The time of experiments (The Vicebsk avant-garde)
In the first post-revolution years, the Belarusian city of Vicebsk turned it into a major centre of revolutionary art.
In September 1918, Vicebsk-born artist Marc Chagall, was appointed by the People’s Commissariat of Education its authorized representative for arts in the Vicebsk guberniya. He was the initiator of establishing the Vicebsk art school and invited teaching artists with avant-guard thinking. Mstislav Dobuzhinsky, a St. Petersburg artist, was appointed the first director of the Vicebsk People’s Art School. Chagall’s idea was to establish the school as free studios where students could choose teachers along with art trends. Due to various subjective reasons, it was the Vicebsk school (1919-1923) that became the site for creative experiments of world scale.
In 1919, Kazimir Malevich arrived in Vicebsk. He developed his own teaching system, founded the UNOVIS association (an abbreviation in Russian of ‘Utverditeli Novogo Iskussta’ or 'The Champions of the New Art'). In his opinion, the association had to become ‘a party in art', an organization of champions of new art ideas in creative work and life based on the principles of Suprematism. At the same time he directed in Vicebsk the reconstruction of the Futurist opera ‘Victory Over the Sun’ and a Suprematist ballet staged by N. Kogan, in fact one of the world’s first pieces of performance art (February of 1920). El Lissitzky was the most consistent adherent of K. Malevich. He founded in Vicebsk his first PROUNs (projects for UNOVIS).

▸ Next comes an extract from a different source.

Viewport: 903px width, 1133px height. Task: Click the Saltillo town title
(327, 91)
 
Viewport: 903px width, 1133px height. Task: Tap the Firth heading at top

The art phenomenon of post-revolutionary Vicebsk was closely related to the activities of outstanding artists of the 20th century Marc Chagall, El Lissitzky, Kazimir Malevich who cultivated and developed their artistic conceptions on the local soil. The Vicebsk successors of revolutionary experiments, searching for new ways in art, created the environment for free thinking, producing independent ideas. A genuine explosion of creative ideas that took place in post-revolution Vicebsk ranked this modest Belarusian town equal to the world’s major cultural centres.